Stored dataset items
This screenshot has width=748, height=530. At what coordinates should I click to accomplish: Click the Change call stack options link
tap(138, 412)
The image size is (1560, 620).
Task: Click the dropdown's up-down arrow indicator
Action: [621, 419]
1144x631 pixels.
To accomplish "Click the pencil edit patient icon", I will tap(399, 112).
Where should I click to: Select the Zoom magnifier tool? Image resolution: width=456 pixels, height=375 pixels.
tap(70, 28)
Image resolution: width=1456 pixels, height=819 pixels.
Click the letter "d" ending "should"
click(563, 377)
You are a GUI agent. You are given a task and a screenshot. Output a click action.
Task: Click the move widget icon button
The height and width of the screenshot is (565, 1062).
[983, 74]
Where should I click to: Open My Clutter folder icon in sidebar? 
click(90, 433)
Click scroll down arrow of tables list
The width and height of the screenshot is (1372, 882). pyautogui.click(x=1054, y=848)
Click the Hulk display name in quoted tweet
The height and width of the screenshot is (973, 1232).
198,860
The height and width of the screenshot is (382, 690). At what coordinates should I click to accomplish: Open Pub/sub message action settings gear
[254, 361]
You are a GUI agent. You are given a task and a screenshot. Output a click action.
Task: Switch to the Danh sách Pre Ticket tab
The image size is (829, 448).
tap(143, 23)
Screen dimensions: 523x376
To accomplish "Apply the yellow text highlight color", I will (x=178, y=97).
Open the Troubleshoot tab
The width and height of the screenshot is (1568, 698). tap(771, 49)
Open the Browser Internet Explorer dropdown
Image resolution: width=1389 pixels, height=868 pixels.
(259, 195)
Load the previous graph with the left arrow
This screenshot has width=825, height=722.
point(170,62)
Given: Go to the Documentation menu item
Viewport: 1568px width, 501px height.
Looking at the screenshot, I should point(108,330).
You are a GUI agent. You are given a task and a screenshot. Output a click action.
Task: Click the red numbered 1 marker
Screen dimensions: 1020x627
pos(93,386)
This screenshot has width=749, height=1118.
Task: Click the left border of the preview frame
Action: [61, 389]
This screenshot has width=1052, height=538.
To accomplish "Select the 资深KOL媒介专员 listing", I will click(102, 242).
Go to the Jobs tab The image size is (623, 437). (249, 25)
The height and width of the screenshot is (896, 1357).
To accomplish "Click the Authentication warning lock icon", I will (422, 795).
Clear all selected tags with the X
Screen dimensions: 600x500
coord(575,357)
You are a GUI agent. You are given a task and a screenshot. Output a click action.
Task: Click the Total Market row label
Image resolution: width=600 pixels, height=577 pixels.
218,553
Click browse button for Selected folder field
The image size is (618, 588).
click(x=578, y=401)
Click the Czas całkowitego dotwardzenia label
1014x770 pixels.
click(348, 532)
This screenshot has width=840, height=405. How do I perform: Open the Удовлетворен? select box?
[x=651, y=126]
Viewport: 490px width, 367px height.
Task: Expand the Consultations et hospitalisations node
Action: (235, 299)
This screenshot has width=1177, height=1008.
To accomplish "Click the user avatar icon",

> **TASK OBJECTIVE**:
Given the records above, return exactly the lines starting at the line containing "Open the Troubleshoot tab" and ending at the line containing "The height and width of the screenshot is (896, 1357).", including both.

> **SOLUTION TO THIS TASK**:
Open the Troubleshoot tab
The width and height of the screenshot is (1568, 698). tap(771, 49)
Open the Browser Internet Explorer dropdown
Image resolution: width=1389 pixels, height=868 pixels.
(259, 195)
Load the previous graph with the left arrow
This screenshot has width=825, height=722.
point(170,62)
Given: Go to the Documentation menu item
Viewport: 1568px width, 501px height.
Looking at the screenshot, I should point(108,330).
You are a GUI agent. You are given a task and a screenshot. Output a click action.
Task: Click the red numbered 1 marker
Screen dimensions: 1020x627
pos(93,386)
This screenshot has width=749, height=1118.
Task: Click the left border of the preview frame
Action: [61, 389]
This screenshot has width=1052, height=538.
To accomplish "Select the 资深KOL媒介专员 listing", I will click(102, 242).
Go to the Jobs tab The image size is (623, 437). (249, 25)
The height and width of the screenshot is (896, 1357).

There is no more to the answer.